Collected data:

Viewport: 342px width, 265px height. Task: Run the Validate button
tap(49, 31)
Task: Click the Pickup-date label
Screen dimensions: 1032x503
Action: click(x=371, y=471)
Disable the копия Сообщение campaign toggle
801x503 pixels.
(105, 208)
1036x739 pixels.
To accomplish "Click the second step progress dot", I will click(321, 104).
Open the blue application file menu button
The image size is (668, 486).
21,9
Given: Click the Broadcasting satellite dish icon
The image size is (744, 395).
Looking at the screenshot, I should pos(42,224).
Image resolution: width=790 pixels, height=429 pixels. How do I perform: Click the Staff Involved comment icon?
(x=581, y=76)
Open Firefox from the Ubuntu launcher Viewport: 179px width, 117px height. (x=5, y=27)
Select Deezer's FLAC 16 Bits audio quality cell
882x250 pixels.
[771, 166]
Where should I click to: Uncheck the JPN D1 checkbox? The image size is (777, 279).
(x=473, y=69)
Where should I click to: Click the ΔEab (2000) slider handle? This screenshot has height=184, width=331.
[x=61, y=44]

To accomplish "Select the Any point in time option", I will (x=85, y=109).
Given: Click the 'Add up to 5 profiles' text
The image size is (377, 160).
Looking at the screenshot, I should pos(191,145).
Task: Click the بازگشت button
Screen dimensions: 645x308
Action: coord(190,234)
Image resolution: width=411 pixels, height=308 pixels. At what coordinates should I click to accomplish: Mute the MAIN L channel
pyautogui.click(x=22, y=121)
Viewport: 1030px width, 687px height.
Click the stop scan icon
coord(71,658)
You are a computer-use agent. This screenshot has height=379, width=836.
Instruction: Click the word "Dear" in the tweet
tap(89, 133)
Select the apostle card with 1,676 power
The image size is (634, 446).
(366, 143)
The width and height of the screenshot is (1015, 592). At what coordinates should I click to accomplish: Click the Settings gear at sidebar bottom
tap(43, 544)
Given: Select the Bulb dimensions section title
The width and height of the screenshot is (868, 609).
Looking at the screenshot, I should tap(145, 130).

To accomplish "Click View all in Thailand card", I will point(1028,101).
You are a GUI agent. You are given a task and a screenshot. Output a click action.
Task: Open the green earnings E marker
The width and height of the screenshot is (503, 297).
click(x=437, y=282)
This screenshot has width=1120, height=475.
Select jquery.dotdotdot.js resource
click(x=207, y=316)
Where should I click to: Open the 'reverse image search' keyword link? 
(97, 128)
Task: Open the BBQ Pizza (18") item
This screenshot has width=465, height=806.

**Try it:**
In the entries above, how many lines hold "point"? Answer with the number alone.

**Written solution:**
2